▶ **EXERCISE BRIEF**
Which lines of the entries contain the string "agent"? Copy each of them.

▶ **RECORD EXCERPTS**
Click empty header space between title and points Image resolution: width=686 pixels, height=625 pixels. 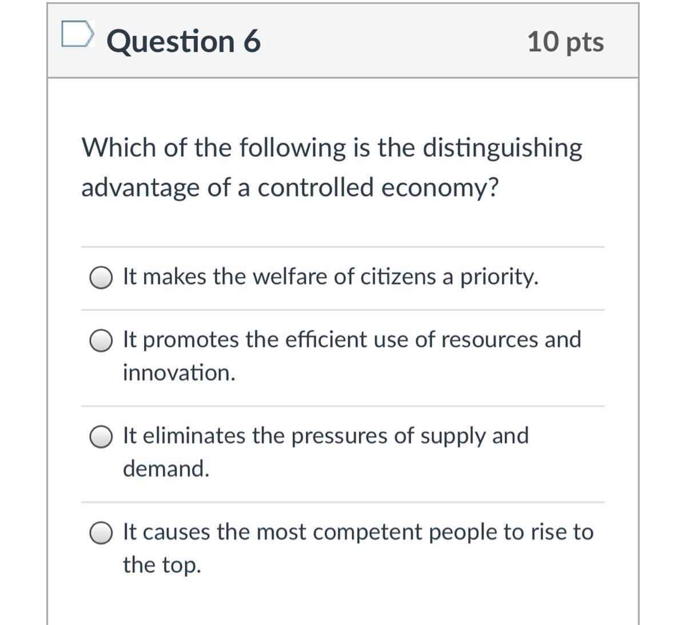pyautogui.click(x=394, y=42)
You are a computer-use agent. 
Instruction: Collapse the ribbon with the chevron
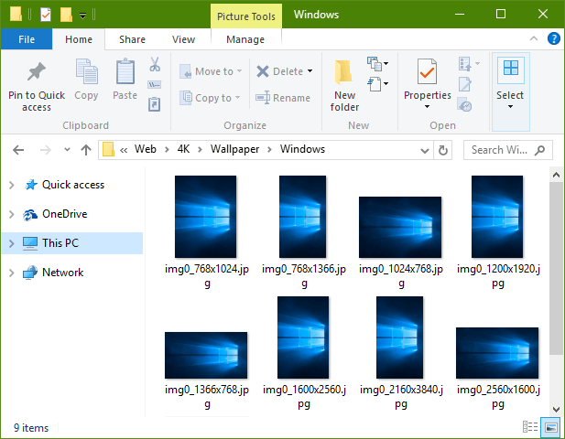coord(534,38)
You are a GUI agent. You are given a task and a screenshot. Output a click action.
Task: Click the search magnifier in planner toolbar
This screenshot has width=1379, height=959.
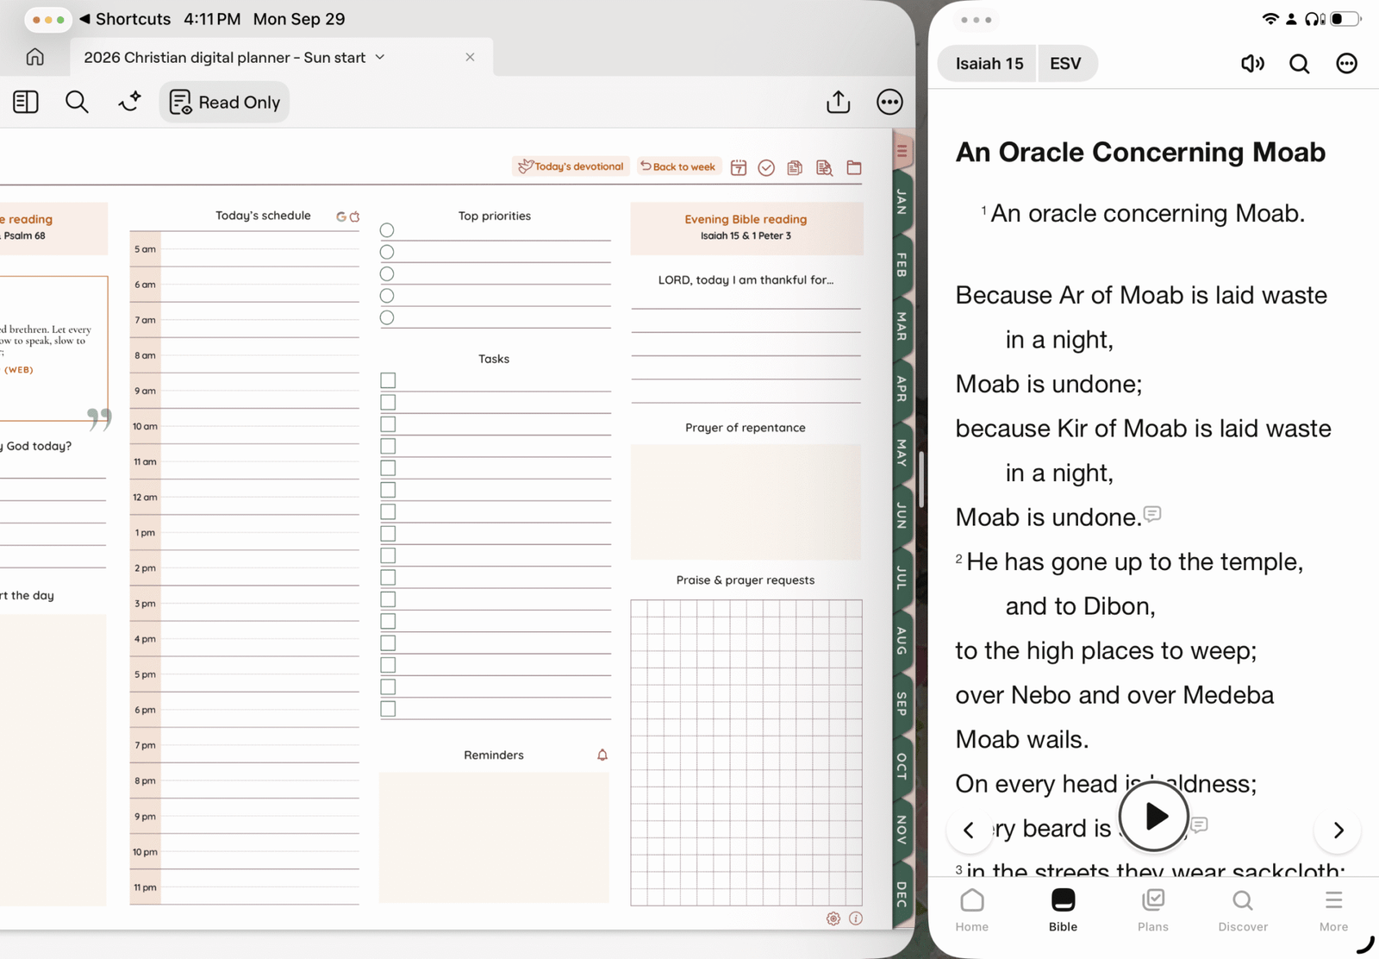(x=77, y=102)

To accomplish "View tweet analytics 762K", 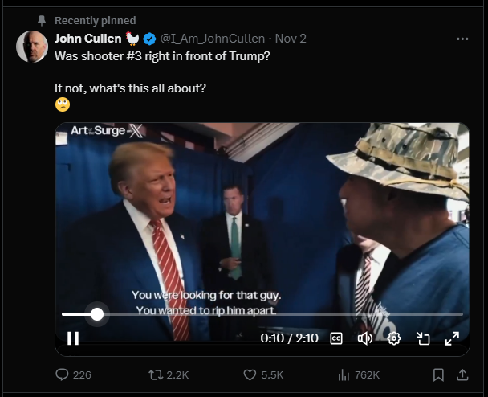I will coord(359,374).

* * *

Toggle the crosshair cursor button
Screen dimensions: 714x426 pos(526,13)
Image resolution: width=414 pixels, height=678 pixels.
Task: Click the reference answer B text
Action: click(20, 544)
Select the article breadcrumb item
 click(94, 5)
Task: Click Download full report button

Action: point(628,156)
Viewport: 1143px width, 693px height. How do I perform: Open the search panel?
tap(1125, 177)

...

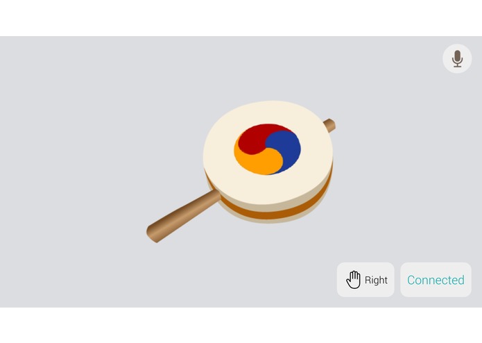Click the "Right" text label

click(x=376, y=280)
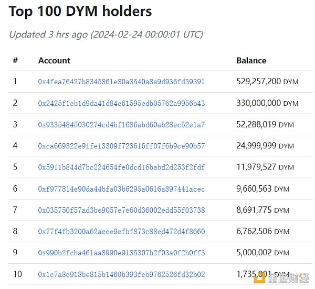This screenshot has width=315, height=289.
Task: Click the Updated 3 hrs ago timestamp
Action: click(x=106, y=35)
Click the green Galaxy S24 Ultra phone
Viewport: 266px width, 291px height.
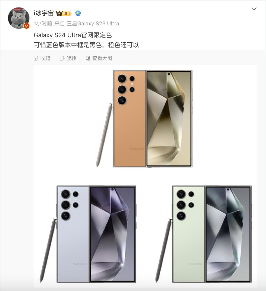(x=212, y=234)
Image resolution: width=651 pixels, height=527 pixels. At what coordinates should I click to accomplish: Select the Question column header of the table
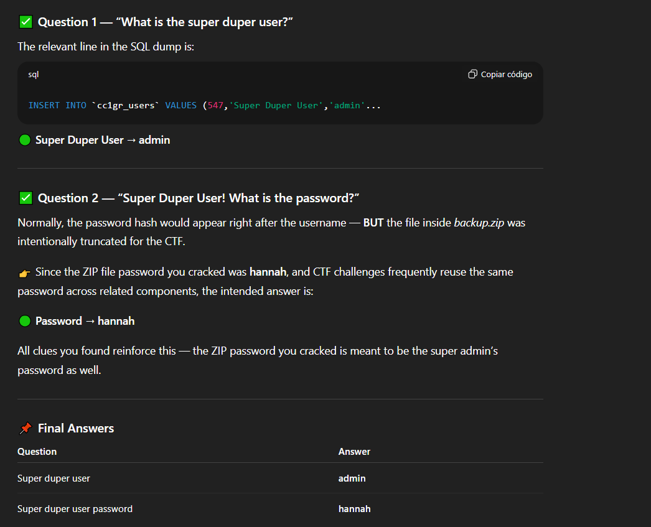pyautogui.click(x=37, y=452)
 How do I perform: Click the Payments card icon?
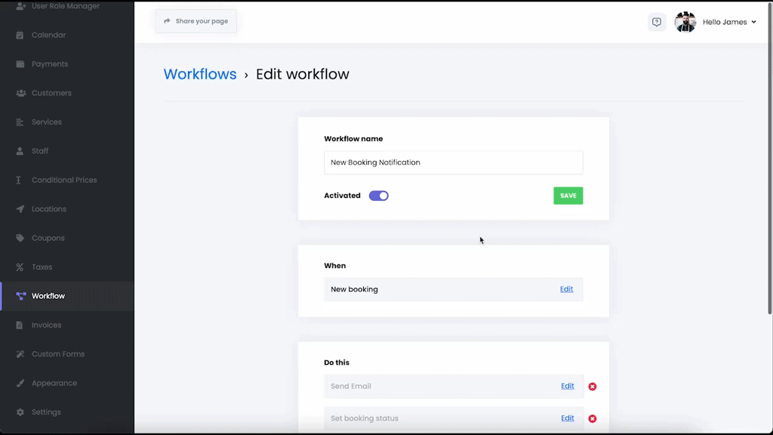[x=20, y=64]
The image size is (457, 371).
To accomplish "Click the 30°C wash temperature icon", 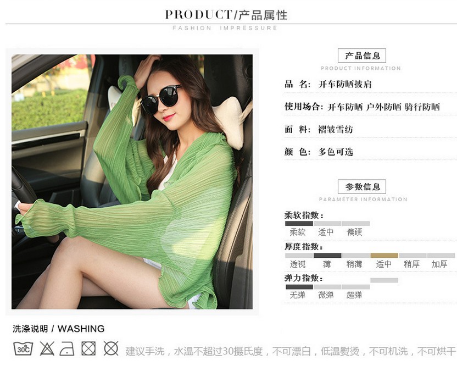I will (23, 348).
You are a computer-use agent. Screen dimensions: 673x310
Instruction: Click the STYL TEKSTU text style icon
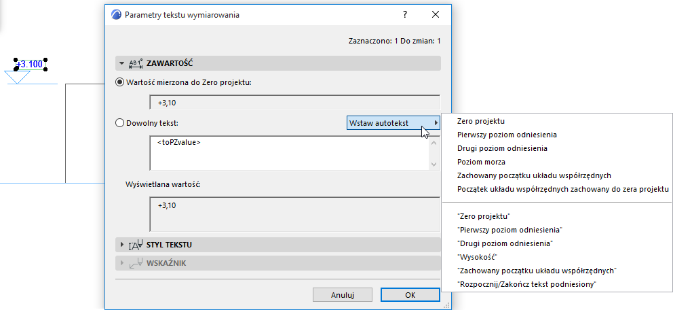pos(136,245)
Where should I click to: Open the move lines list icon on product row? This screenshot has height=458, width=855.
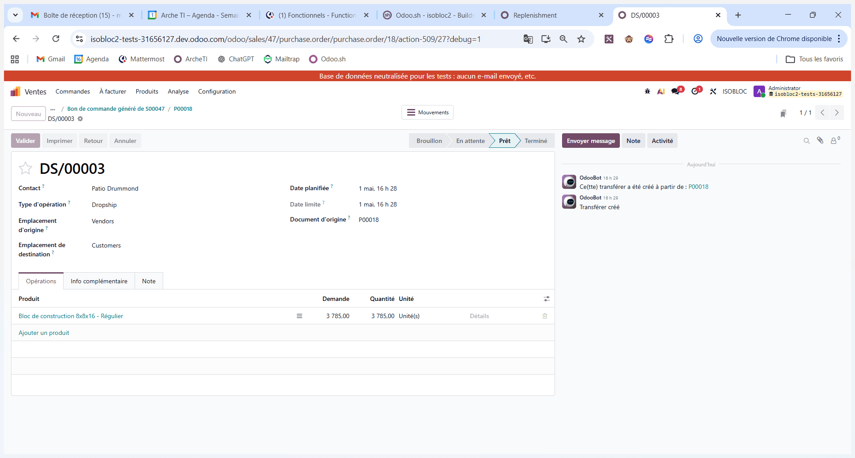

▶ **SOLUTION TO THIS TASK**
You are a computer-use agent. 
You are a GUI agent. You are given a task and a screenshot. Output a click action.
You are a computer-use agent. Screen dimensions: 673x310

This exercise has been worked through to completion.